# New fish



## Betta craze (Feb 17, 2021)

I ordered some new fish for my 55 gallon tank that are coming this week 

I got 4 platys
6 cherry barbs 
And a pearl gourami, I know you are supposed too have at least 2 but they only had one in stock so I will get 1-2 more eventually 

im really excited for them but shipping always makes me nervous 😬


----------



## FishandBirdLover (May 5, 2021)

Betta craze said:


> I ordered some new fish for my 55 gallon tank that are coming this week
> 
> I got 4 platys
> 6 cherry barbs
> ...


Wow, Your tank is gorgeous!

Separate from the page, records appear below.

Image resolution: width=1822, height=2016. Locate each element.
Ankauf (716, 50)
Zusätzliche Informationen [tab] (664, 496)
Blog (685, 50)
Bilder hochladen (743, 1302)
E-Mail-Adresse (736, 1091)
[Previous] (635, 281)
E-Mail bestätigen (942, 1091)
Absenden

So excited for you!!!!!!!!!!!!!!! 💕


----------



## BettaloverSara (Oct 15, 2020)

I like gourami’s in pairs personally. 3 may cause you some issues.


----------



## Katlyn Josephine (Feb 3, 2015)

Beautiful tank! I hope they get to you safely.


----------



## Betta craze (Feb 17, 2021)

BettaloverSara said:


> I like gourami’s in pairs personally. 3 may cause you some issues.


Ok thank you I will just try getting one more then


----------



## SkyCloud (Oct 31, 2020)

Beautiful tank!! I wish I could have one


----------



## Mr. B (Nov 6, 2020)

SkyCloud said:


> Beautiful tank!! I wish I could have one


I know me to!!!


----------